Well, to start with, Bush owns around $480 billion, including the $407 billion deficit he proposed plus the cost of a bipartisan economic stimulus plan passed under the Bush administration but after his budget proposal.

According to the Bloomberg article cited above, $420 billion of deficit was due to falling revenues due to the recession.

The bailouts under the TARP program — proposed by the Bush administration and initially supported by both Obama and Thune — added $245 billion. Thune and most Republicans opposed the second half of the TARP program, and it's unclear how much of that fell into FY2009 and how much went later. For the sake of argument, let's split it down the middle — Bush and Obama both "own" $122 billion of deficit there.

The spending increases and tax cuts in Obama's stimulus plan added around $200 billion in 2009 deficit according to the same article.

An "omnibus" spending bill passed under the Obama administration in February raised spending on domestic programs by about 8 percent, adding $20 billion to the deficit above Bush's request.

Looking back: we've got a $1.4 trillion deficit. Of that, $420 billion is taken away — it was caused by falling revenues apart from spending.

So the remaining $9.8 trillion in total deficit includes $480 billion in initial proposals and a 2008 stimulus bill supported by Bush, and $122 billion for half of the TARP bill that we're assigning to Bush. That's $600 billion of the FY2009 that's Bush's fault. (That's not to say that Obama didn't support parts or all of it. But ultimately, the buck stops with the president.)

Obama owns $200 billion from the stimulus, $122 billion from his share of TARP and $20 billion from the omnibus bill, for around $350 billion.

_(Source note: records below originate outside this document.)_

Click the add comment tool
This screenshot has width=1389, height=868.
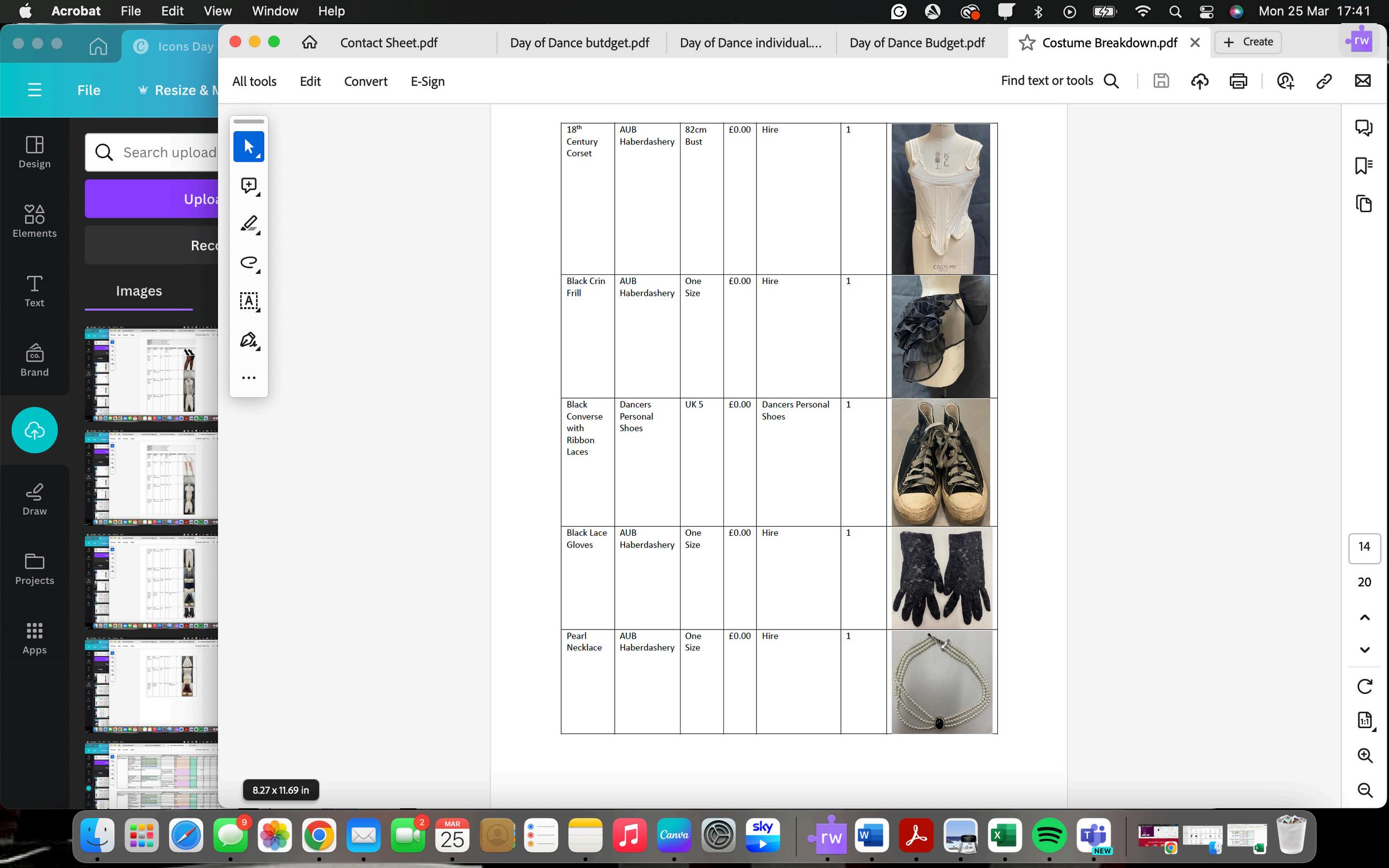pos(249,185)
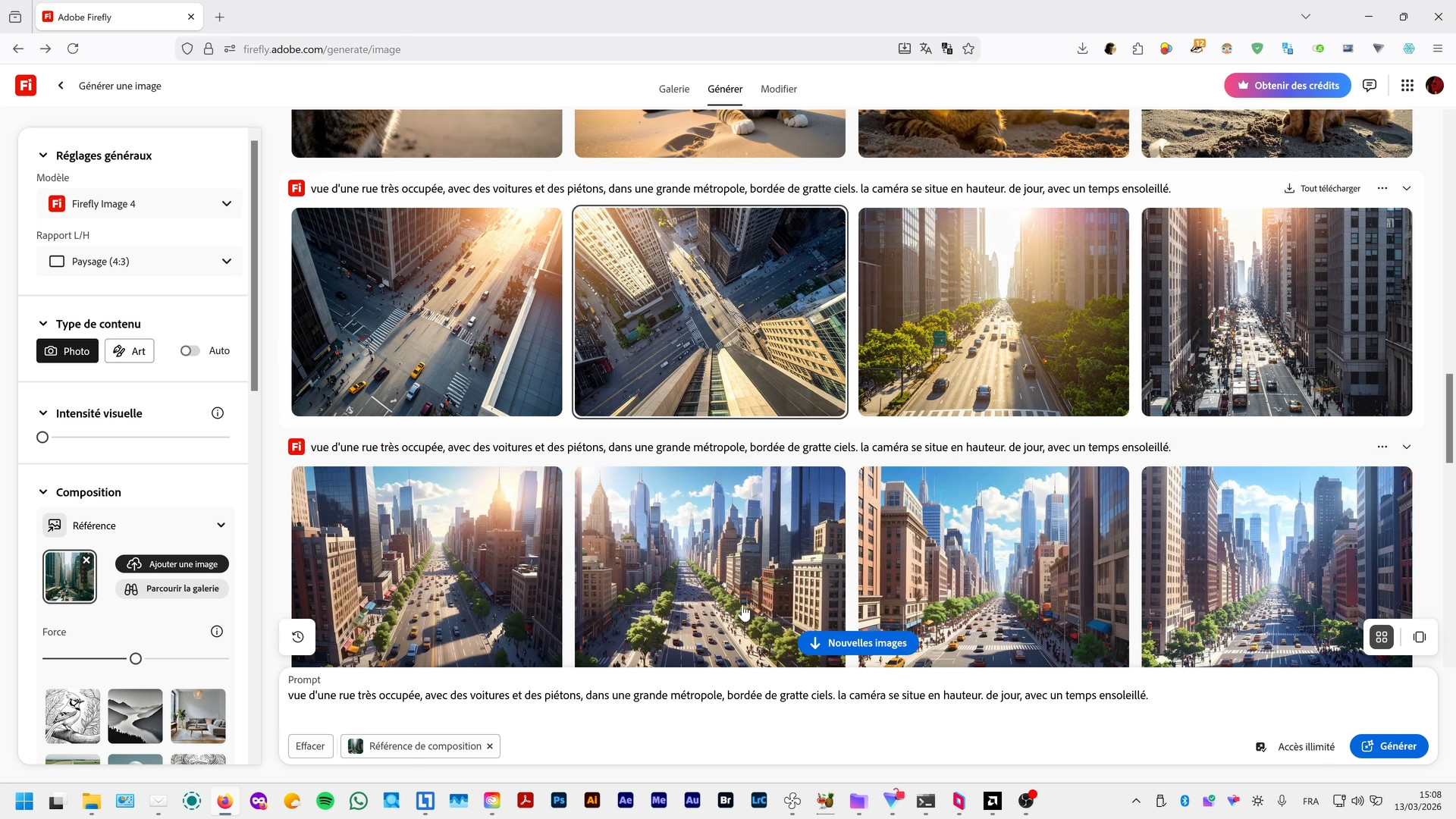The height and width of the screenshot is (819, 1456).
Task: Open the generation history icon
Action: [298, 637]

That obviously doesn't quite add up; I'm not seeing sources to account for the remaining money $30 billion or so. I'm assuming a fair bit of it might be supplemental military spending and other things, but I don't know. For the sake of argument, we'll round it away, but you can assign it to Obama if you want.

So if you set changing revenue levels aside and focus only on spending, Bush-era policies amounted to about $600 billion in deficits for FY2009; Obama added $350 billion to that. That's about a 60 percent increase, but that falls short of the three-fold deficit jump it looks like if you just look at the raw numbers.

The FY2010 numbers, of course, are entirely Obama's fault, and that's a level about equal to the enormous FY2009 deficit. So this isn't attempting at all to absolve Obama from blame for running a massive deficit. He's guilty as all get out on that count. Where the attacks from Sen. Thune and others don't quite add up is attempting to blame Obama entirely for tripling the deficit. He increased the deficit by 60 percent and then perpetuated those policies.

Daniel Mitchell, a blogger at the libertarian Cato Institute (hardly a left-wing group), made the same point here.

Mitchell also included a handy visual representation of the problem.

This, per Mitchell, is what the popular conception of the deficit is:

Calendar Year Budget

 Going by fiscal years, the picture looks a bit differently:



And here's a quick-and-dirty alteration of that graph to show the blame-apportionment I've just done:

Altered Graph

Bush deficit is in green, Obama in maroon and revenue drops in blue.

Sen. Thune's statement was accurate, and it DID come on the tail of a paragraph talking about how Republicans share part of the blame for gigantic deficits. But his description of Bush's last budget as being $400 billion compared to "today's deficits" doesn't tell the whole story.